Huckins LM., Dobbyn A., Ruderfer DM., Hoffman G., Wang W., Pardiñas AF., Rajagopal VM., Als TD., T Nguyen H., Girdhar K., Boocock J., Roussos P., Fromer M., Kramer R., Domenici E., Gamazon ER., Purcell S., CommonMind Consortium None., Schizophrenia Working Group of the Psychiatric Genomics Consortium None., iPSYCH-GEMS Schizophrenia Working Group None., Demontis D., Børglum AD., Walters JTR., O'Donovan MC., Sullivan P., Owen MJ., Devlin B., Sieberts SK., Cox NJ., Im HK., Sklar P., Stahl EA.
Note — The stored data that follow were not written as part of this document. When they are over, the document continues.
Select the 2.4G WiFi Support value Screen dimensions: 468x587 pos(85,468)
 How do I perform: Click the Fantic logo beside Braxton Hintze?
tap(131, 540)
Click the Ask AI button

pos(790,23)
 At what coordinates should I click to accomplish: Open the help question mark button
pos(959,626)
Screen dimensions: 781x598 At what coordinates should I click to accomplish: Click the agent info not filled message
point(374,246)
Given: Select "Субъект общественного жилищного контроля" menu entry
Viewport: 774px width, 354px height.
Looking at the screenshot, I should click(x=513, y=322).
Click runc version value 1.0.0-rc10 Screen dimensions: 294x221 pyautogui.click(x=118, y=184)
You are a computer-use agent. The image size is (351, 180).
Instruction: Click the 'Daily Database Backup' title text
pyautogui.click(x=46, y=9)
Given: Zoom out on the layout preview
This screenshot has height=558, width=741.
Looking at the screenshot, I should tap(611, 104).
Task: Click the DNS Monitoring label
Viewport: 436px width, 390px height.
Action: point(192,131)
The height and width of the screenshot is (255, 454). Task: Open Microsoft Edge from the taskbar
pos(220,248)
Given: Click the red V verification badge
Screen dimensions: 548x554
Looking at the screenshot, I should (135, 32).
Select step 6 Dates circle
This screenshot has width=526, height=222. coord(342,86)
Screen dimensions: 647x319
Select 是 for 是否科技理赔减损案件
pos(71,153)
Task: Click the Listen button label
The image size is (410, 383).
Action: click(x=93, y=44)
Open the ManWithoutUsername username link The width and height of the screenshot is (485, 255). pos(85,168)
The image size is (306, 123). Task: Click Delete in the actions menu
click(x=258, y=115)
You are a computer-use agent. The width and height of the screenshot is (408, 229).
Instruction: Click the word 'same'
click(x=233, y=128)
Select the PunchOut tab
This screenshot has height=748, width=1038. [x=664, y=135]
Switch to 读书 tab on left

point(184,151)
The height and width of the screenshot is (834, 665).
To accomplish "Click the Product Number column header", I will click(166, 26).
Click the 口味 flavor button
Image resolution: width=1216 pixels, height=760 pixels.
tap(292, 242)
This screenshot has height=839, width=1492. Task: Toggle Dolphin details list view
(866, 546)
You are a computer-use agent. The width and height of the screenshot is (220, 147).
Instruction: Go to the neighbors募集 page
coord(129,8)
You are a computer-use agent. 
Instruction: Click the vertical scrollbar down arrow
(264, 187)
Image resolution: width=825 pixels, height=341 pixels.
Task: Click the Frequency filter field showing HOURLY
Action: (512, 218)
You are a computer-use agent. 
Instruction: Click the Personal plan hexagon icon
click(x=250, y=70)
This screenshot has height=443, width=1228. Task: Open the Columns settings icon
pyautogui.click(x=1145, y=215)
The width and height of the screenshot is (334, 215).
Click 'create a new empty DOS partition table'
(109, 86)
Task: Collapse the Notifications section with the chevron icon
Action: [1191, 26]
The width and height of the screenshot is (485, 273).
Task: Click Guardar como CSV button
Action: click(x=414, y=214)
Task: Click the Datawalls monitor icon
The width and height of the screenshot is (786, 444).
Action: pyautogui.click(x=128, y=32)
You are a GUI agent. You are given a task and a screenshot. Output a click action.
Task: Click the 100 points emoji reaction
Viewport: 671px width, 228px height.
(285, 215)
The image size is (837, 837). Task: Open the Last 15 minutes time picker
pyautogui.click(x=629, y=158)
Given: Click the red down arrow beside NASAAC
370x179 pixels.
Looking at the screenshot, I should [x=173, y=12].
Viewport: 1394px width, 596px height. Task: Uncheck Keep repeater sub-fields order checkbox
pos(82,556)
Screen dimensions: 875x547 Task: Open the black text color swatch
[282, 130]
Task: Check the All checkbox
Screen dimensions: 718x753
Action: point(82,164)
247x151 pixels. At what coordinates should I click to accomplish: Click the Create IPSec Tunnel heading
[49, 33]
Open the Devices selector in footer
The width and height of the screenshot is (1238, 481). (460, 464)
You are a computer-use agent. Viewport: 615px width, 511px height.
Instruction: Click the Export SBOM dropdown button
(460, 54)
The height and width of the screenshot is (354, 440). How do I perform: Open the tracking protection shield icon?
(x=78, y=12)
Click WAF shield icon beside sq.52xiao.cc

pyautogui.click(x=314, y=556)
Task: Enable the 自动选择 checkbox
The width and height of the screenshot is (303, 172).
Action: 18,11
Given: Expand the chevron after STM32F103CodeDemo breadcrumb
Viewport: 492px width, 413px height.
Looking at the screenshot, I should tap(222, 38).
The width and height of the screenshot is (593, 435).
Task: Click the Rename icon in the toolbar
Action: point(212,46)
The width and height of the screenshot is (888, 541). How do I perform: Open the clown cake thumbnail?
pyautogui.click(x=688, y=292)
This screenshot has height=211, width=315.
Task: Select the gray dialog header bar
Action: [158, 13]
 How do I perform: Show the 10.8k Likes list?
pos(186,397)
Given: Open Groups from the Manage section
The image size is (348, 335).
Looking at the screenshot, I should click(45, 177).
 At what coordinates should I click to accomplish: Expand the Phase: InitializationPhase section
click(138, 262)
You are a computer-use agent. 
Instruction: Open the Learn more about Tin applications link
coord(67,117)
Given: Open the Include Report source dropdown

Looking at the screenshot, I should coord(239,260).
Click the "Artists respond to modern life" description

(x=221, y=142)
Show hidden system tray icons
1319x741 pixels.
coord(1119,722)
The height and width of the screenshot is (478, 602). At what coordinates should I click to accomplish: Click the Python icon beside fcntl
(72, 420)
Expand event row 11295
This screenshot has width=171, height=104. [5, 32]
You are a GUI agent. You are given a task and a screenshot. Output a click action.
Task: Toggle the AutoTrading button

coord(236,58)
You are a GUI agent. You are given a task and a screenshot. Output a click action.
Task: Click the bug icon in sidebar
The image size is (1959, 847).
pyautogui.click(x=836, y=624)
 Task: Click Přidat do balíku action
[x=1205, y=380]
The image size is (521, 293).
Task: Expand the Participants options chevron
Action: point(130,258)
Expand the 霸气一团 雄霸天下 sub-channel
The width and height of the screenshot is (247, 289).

Transcriptomic imputation approaches combine eQTL reference panels with large-scale genotype data in order to test associations between disease and gene expression. These genic associations could elucidate signals in complex genome-wide association study (GWAS) loci and may disentangle the role of different tissues in disease development. We used the largest eQTL reference panel for the dorso-lateral prefrontal cortex (DLPFC) to create a set of gene expression predictors and demonstrate their utility. We applied DLPFC and 12 GTEx-brain predictors to 40,299 schizophrenia cases and 65,264 matched controls for a large transcriptomic imputation study of schizophrenia. We identified 413 genic associations across 13 brain regions. Stepwise conditioning identified 67 non-MHC genes, of which 14 did not fall within previous GWAS loci. We identified 36 significantly enriched pathways, including hexosaminidase-A deficiency, and multiple porphyric disorder pathways. We investigated developmental expression patterns among the 67 non-MHC genes and identified specific groups of pre- and postnatal expression.